Kecepatan mobilnya di atas rata-rata, cengkeraman pada kemudi kian kencang. Emosi Lintang benar-benar membumbung tinggi, ia butuh obat penenang. Mobil Lintang sudah melaju sedikit melamban, pada persimpangan berjarak tiga puluh meter, pria itu memberi aba-aba melalui lampu sein yang menyala kemudian memutar kemudi berbalik arah.
Dentuman pintu mobil yang dibanting terdengar nyaring di basemen sebuah apartemen. Berjalan menuju lift dengan emosi yang belum juga mereda, Lintang tidak tahu untuk apa ia ke apartemen Trishia. Orang yang sempat ia lupakan karena seorang Achala Annandhita yang cukup menyita perhatian hatinya.
Malam ini ia butuh Trishia, bahkan Lintang saja tidak tahu arti dari wanita itu sekarang. Trishia sebagai obat penenang di kala gundahnya atau hanya pelampiasan nafsu belaka.
Menekan satu per satu angka pada pintu. Akhirnya, pintu apartemen sang kekasih terbuka. Netra Lintang mengedar seraya berjalan menyusuri setiap ruangan.
Trishia lagi free? Tidak ada jadwal pemotretan.
Lintang menarik kesimpulan demikian, melihat ruang tengah cukup berantakan dengan bekas kaleng minuman dan satu botol wine di atas meja pantry.
Wanita berprofesi sebagai model itu cukup Lintang pahami kebiasaannya. Pernah sama-sama hidup di Amerika, kebebasan budaya barat cukup berpengaruh pada mereka. Termasuk berhubungan tanpa status perkawinan pun bukan hal tabu bagi mereka.
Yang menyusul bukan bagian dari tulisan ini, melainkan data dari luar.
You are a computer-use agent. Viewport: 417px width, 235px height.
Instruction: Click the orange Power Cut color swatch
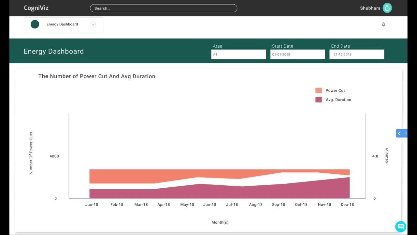(319, 90)
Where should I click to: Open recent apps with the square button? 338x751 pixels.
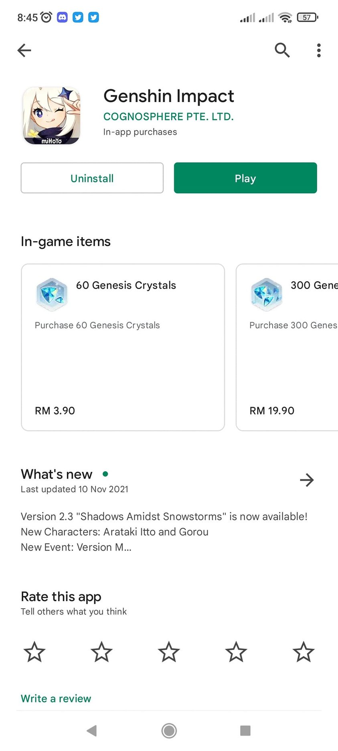pyautogui.click(x=245, y=731)
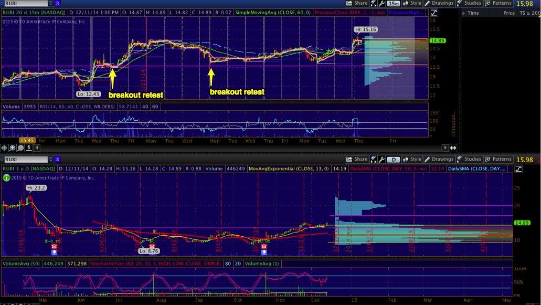Screen dimensions: 541x305
Task: Click the 14.89 price label on upper chart axis
Action: point(437,40)
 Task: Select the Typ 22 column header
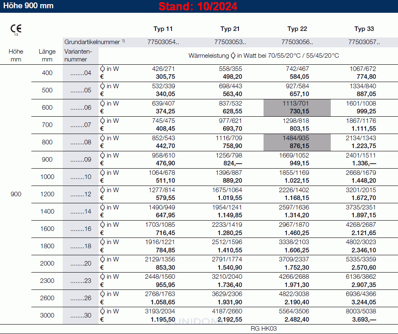click(297, 29)
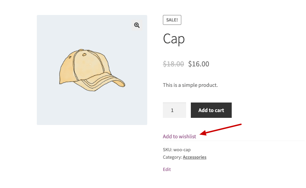
Task: Click the yellow cap product image
Action: (x=92, y=70)
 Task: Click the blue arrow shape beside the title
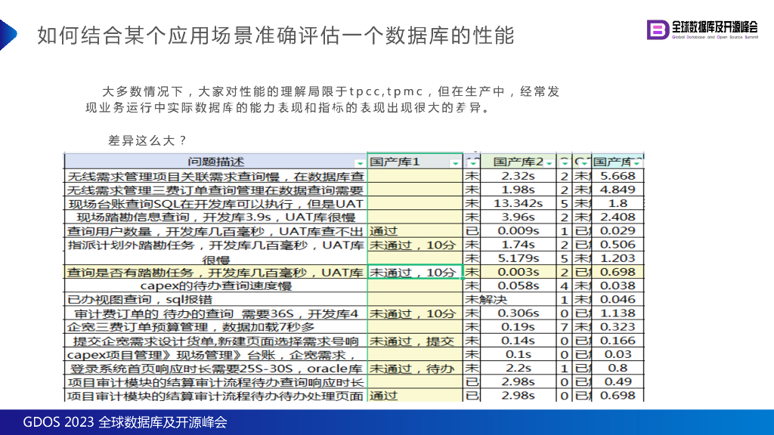(x=8, y=35)
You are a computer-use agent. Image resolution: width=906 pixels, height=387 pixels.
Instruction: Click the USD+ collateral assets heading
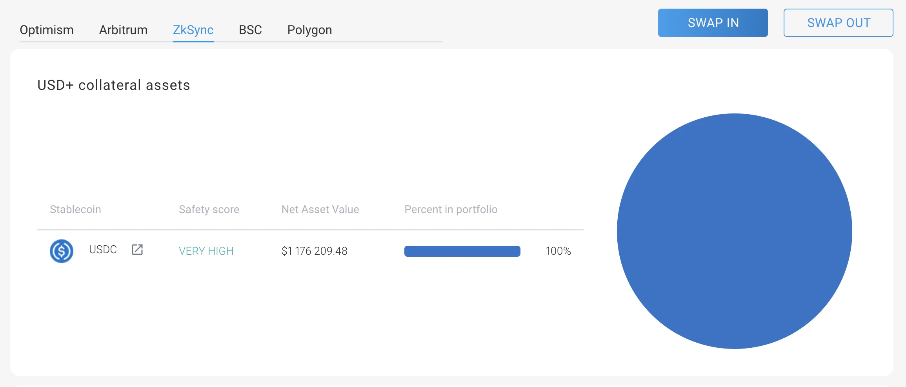114,85
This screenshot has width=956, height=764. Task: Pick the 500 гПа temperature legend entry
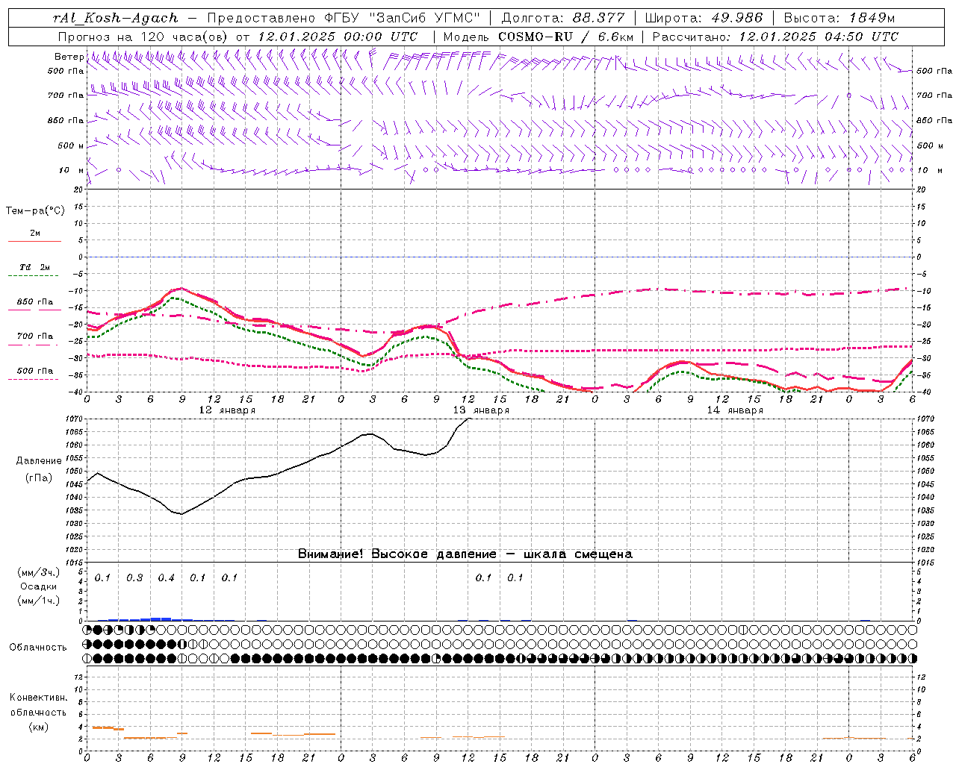pyautogui.click(x=34, y=371)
Trishia dan Lintang salah satu penganut budaya barat itu.
Semakin dalam pria itu masuk menjelajahi apartemen Trishia, semakin kuat pula kepalan tangannya. Rahangnya mengeras, Lintang tak mau memikirkan hal ini, tetapi adegan kotor itu terus berdesakan di otaknya.
Jeritan dan lenguhan isyarat akan kenikmatan surgawi semakin ia dengar jelas dari kamar Trishia. Lintang tahu itu suara Trishia, tetapi yang tidak ia ketahui adalah siapa pelaku yang membuat kekasih hatinya bertekuk memuja pada permainan menjijikkan itu.
Mata Lintang kian membesar melihat wanita pujaannya terus melontarkan kalimat kenikmatan memuja sang pria. Dari sekian banyak tempat, bahkan ranjang luas yang nyaman pun tersedia. Kenapa harus di sana? Apakah sensasi di tempat itu akan terasa lebih menyenangkan.
Trishia bertumpu pada kaca jendela apartemen yang menampilkan lanskap malam Kota Jakarta. Tubuh atas wanita itu masih dibalut dengan lingerie hitam favoritnya, begitu pula dengan sang pria. Masih mengenakan kemeja yang sudah tidak beraturan.
Semakin kencang pergerakan sang pria di belakang Trishia, semakin menjadi pula jeritan wanita itu. Ini gila. Lintang benar-benar kehabisan akal dengan apa yang wanita itu lakukan padanya. Ia tahu ia berengsek, mengkhianati pernikahan sakral bersama Achala. Namun, setidaknya saat melakukan bersama Trishia, ada rasa cintanya yang begitu dalam pada wanita itu. Ada rasa takut kehilangan yang begitu besar.
"Bajingan!"
Lintang sudah tidak tahan, mau sampai kapan ia menjadi kambing congek menyaksikan pergumulan panas dua orang di hadapannya. Lintang menarik kemeja pria tinggi di hadapannya, tubuh pria itu terjerembab di lantai.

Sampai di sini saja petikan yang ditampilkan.